▶ _DIRECTIVE_: Please rewrite only the data between the lines holding "The image size is (800, 600)." and "Action: [354, 213]", both included, as a numbered list with no blank lines. Leave the pictures out of your answer.

▶ _DATA LISTING_:
>>>>

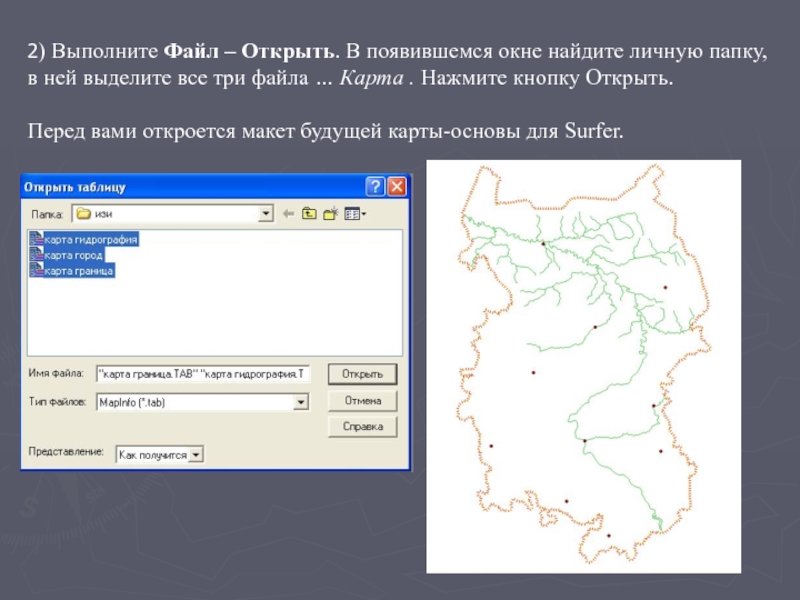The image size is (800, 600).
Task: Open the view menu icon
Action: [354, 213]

<<<<
>>>>

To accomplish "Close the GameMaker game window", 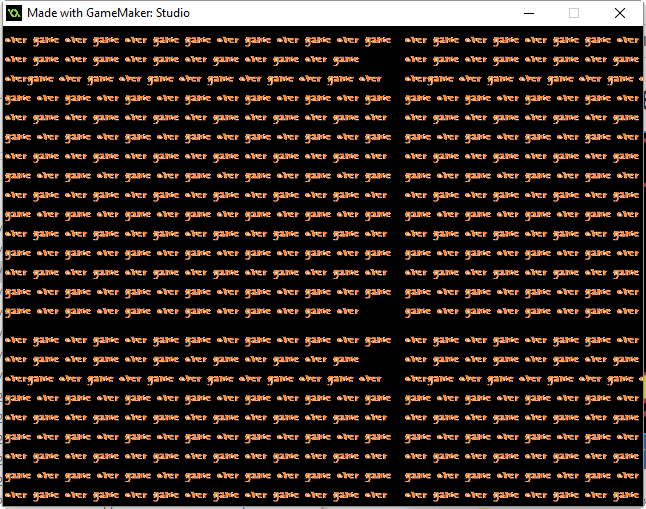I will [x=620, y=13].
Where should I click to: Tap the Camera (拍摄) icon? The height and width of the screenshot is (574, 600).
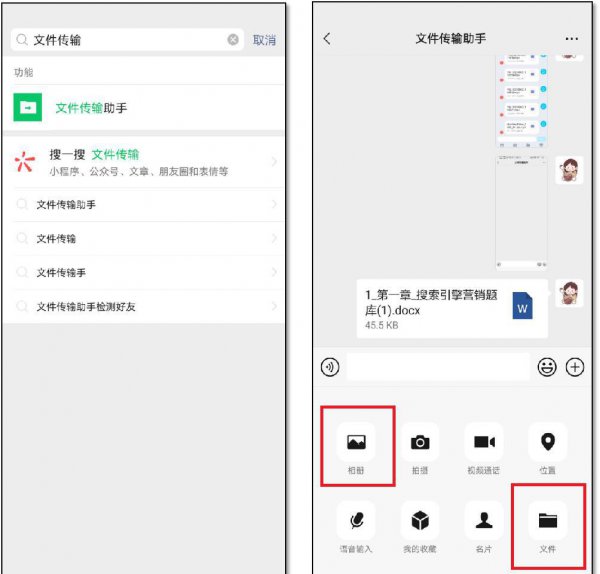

<<<<
>>>>

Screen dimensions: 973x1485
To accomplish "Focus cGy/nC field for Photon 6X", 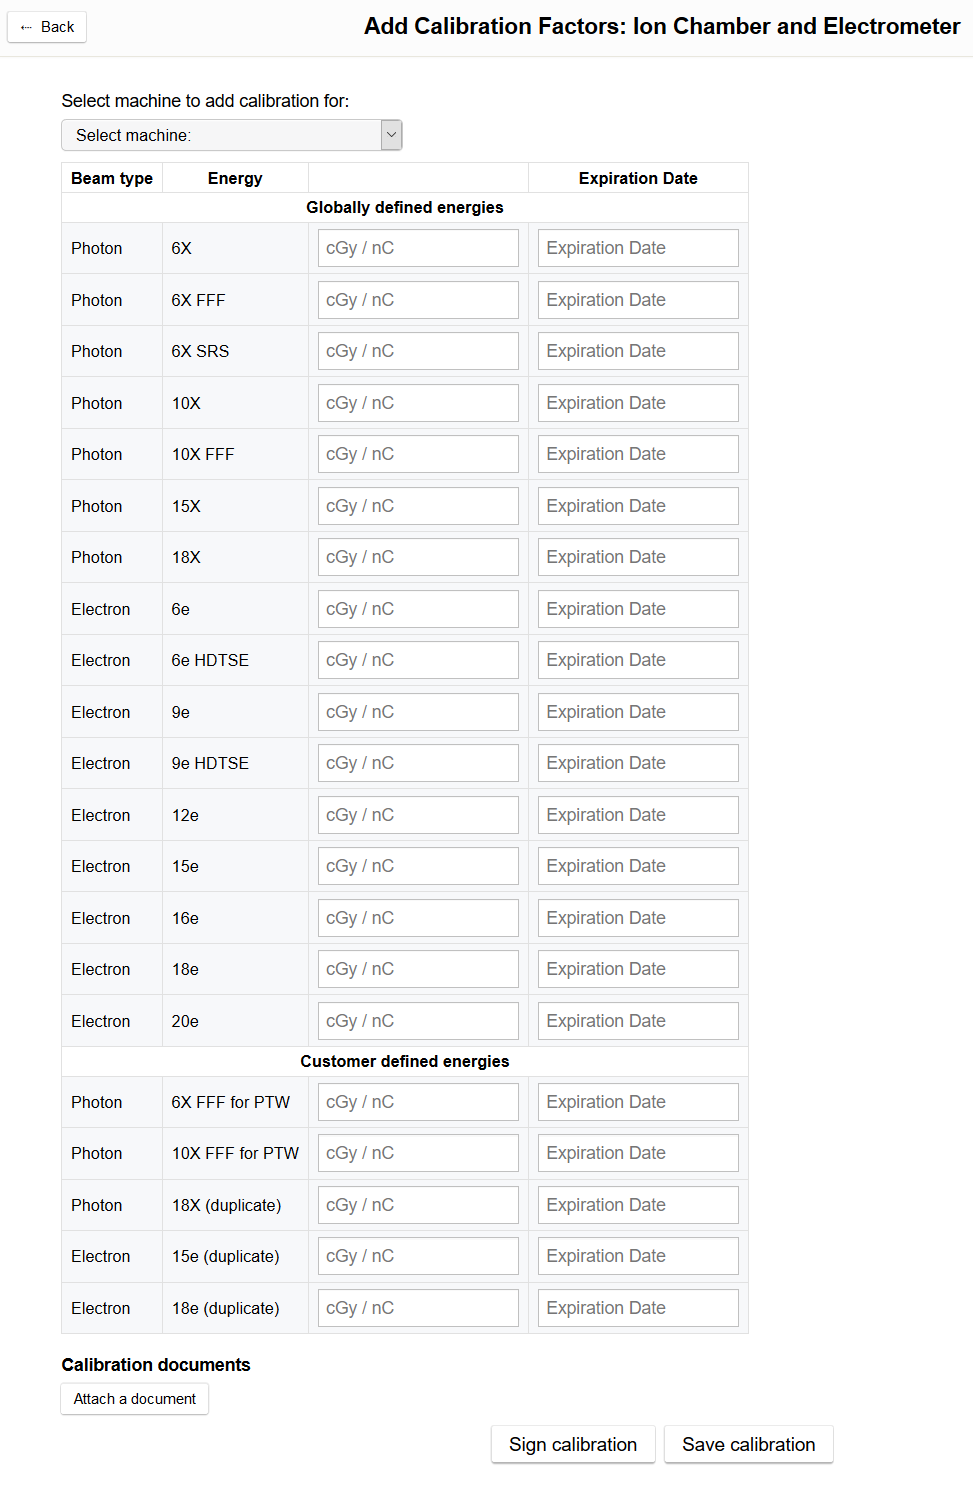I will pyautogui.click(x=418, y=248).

<<<<

▶ _FULL ANSWER_:
1. The image size is (800, 600).
2. Task: Open the view menu icon
3. Action: [354, 213]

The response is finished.